Zacząłem sie przygotowywać 2 tygodnie temu ważąc 109kg przy zatłuszczeniu około 19%, w tym momencie jest 95kg. Moje zapotrzebowanie to na chwilę obecną 3450kcal, spożywam w ciągu dnia 1.5tyś ze względu na to że muszę schudnąć maxymalnie aby podołać i poprawić te mierne wyniki(tj. kilometr zrobiłem w 3.47m)
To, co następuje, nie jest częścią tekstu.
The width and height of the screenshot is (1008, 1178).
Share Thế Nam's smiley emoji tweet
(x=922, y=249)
Dieta 200g białka węgle napoziomie 80-100g same złożone, tłuszcze zminimalizowane niemalże do zera. Wspomagam się tylko bcaa przed treningiem aerobowym witaminami i kolagenem+żelatyną.
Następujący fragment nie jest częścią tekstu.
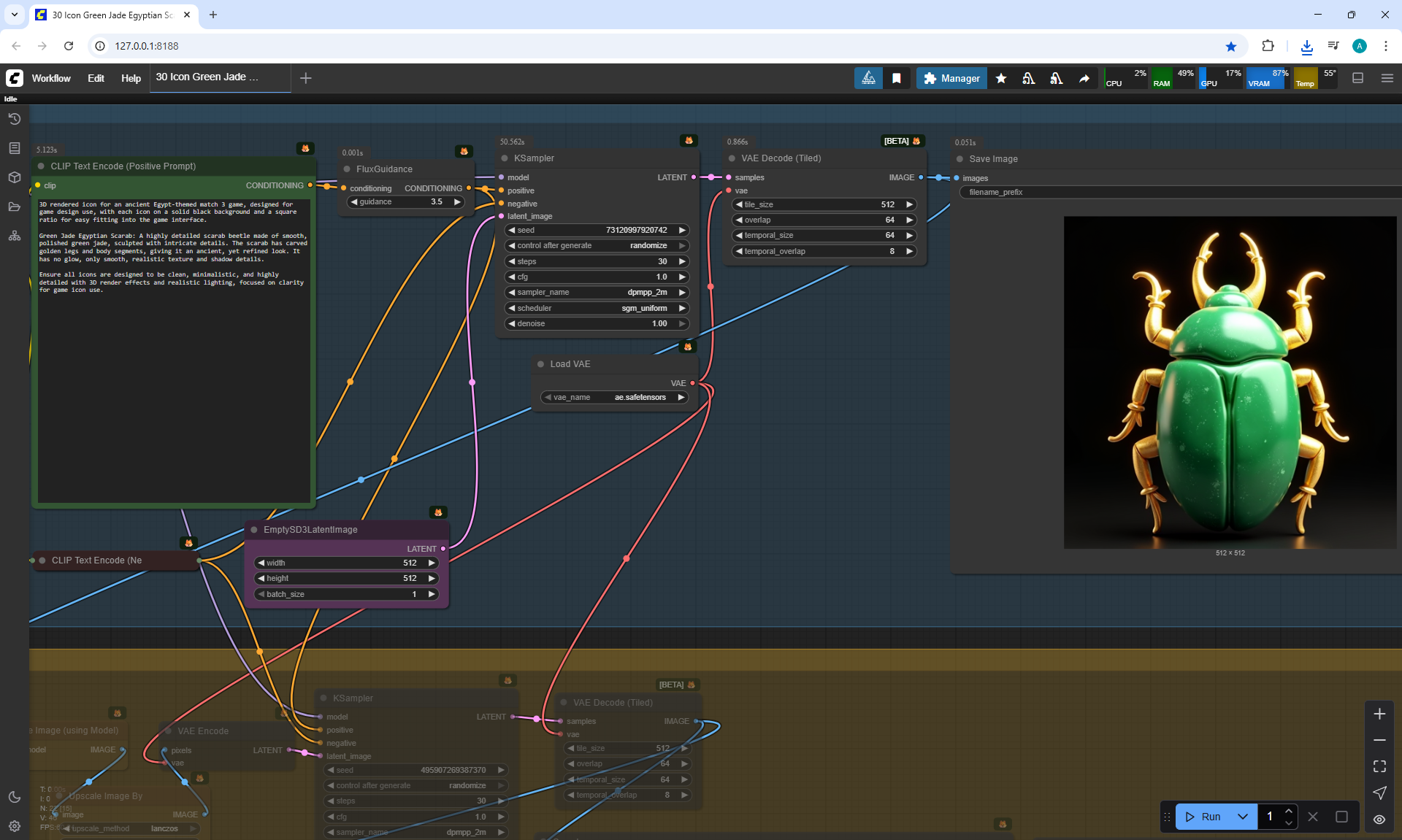The width and height of the screenshot is (1402, 840).
Task: Open the Edit menu
Action: click(96, 78)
Trening to trening obwodowy 3-4obwody na treningu zajmujące mi 20-22minuty i idę 30min biegać na orbitreku bądź bieżni do tego 2x w tygodniu trening w plenerze 5km truchtem. Trening codziennie brzuszki 5x20 pełnych + czasem cos dorzucam jeszcze
Teraz:
1. Czy rzucenie fajek 2 tygodnie przed testami mi coś da? (strasznie sape podczas wysiłku mocniejszego)
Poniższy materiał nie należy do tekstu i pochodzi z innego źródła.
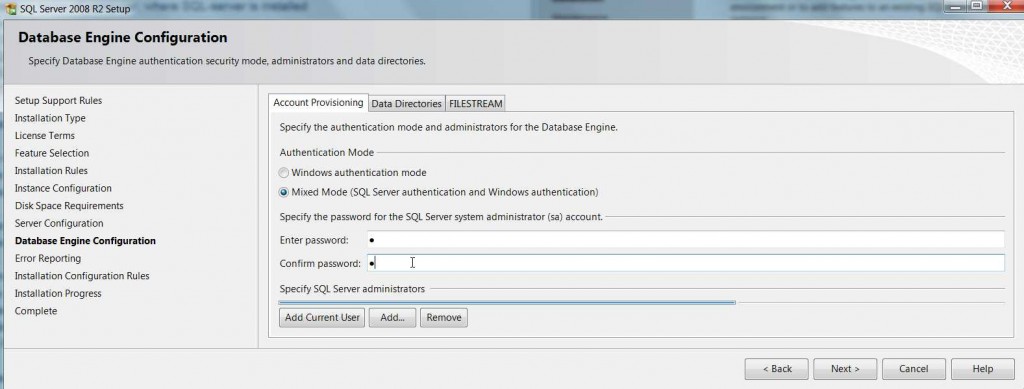Open Help for this setup page
The image size is (1024, 389).
pos(983,369)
2. Zależy mi aby poprawić tylko czas na kilometr, brzuszki oraz mieć lepszą wytrzymałość bo drążek daje radę z dużym zapasem
3. Zamierzałem przerwać wszystkie treningi na 5 dni przed startem celem zregenerowania mięsni i przemęczonego organizmu
4. Czy ładowanie węglami ma sens w dniu poprzedzającym egzamin do pełna przed snem?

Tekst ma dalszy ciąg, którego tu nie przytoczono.